Last year, the site was valued for property tax purposes at $1,678,000,” Ward told the council. “but somehow the city is telling taxpayers it must pay Crown/Moroun $75 million. “

He supplied documentation showing that the site’s property tax had been mysteriously lowered in 2011, and suggested council look into that too.  Nor do his concerns stop there.

 Ward, and other neighborhood activists in Southwest Detroit, are also concerned that the deal involves giving Moroun other parcels of land he has long coveted near his bridge.

Opposition to this is fierce, since Moroun has long been regarded as a slumlord, and was once briefly jailed for failing to live up to an agreement to improve roads leading to his property.

Still, the lure of jobs is powerful — and Mayor Duggan has said the council has no choice but to act quickly. FCA announced on Feb. 26 that it was giving Detroit a mere 60 days to assemble the land needed.  That deadline expired almost a month ago, but Chrysler has apparently been willing to give the city more time, as long it feels significant progress is being made.
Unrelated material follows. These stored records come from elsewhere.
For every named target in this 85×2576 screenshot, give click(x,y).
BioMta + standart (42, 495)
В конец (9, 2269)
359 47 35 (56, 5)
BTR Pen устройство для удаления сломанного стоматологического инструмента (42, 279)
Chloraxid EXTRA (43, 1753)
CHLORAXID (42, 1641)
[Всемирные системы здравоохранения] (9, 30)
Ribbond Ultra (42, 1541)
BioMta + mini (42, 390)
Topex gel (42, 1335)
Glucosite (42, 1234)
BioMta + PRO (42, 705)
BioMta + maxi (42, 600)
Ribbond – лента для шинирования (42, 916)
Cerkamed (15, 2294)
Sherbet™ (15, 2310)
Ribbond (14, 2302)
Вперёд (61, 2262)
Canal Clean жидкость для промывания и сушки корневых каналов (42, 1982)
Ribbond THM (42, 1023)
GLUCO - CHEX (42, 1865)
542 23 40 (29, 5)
Gregg Ward thinks the 60-day deadline was always phony. “Advance manufacturing decisions to expand are complex and require extensive investigation … you can be sure conversations with the city and the state have been ongoing for a long time.”
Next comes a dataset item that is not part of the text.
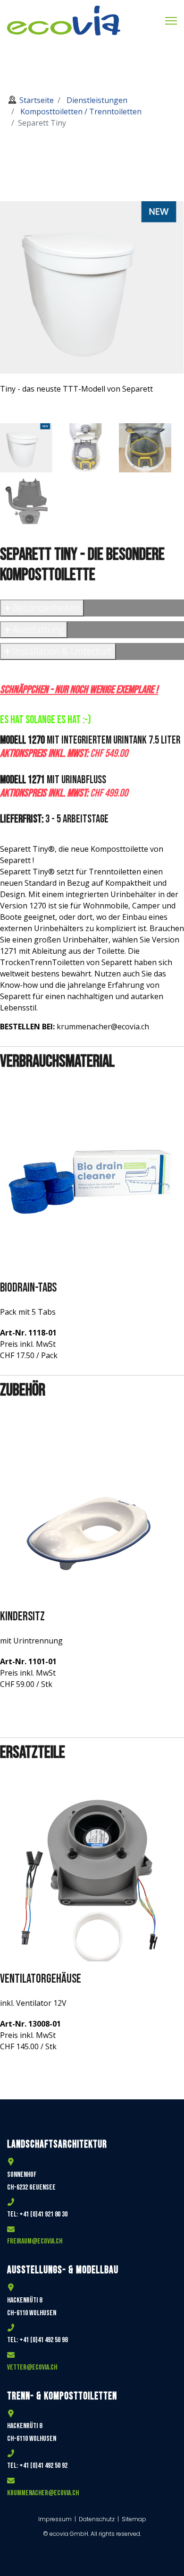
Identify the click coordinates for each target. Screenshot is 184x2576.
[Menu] (171, 21)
He believes that the Duggan administration came up with the deadline to avoid having to engage with the community about the project, and “to give away city treasure to the Moroun family. The fix was in, and the shakedown by the Morouns was a surprise to only the taxpayers who will be forced to fund this crooked deal,” he said, in a letter he sent to a local newspaper.

Many people agreed with him. But, as he expected, the city council was unable to turn down anything that might promise that many jobs and that much money.

 The city’s Economic Development Group has voted to approve transferring some of the land. Ward is no stranger to the city council, and has frequently talked with all its members about concerns related to the new Gordie Howe International Bridge.

Most like him.  But he said that when he spoke to them about the proposed new Jeep plant, “nobody talked with me before or after. All are usually friendly when we meet, but I was being avoided.”

John Mogk, a law professor who has been deeply involved in city redevelopment efforts for decades, believes the city has no choice but to do the deal, regardless.  After all, this would be the first major manufacturing plant built in the city in decades.

He believes it is worthwhile – even though there are no guarantees, and knowing that such projects often don’t produce as many jobs or as much revenue as promised.

Nor does anything last forever.  Still, Detroit badly needs jobs, especially high-paying ones.  So badly, that those running the city are likely to make whatever deals they need to get them.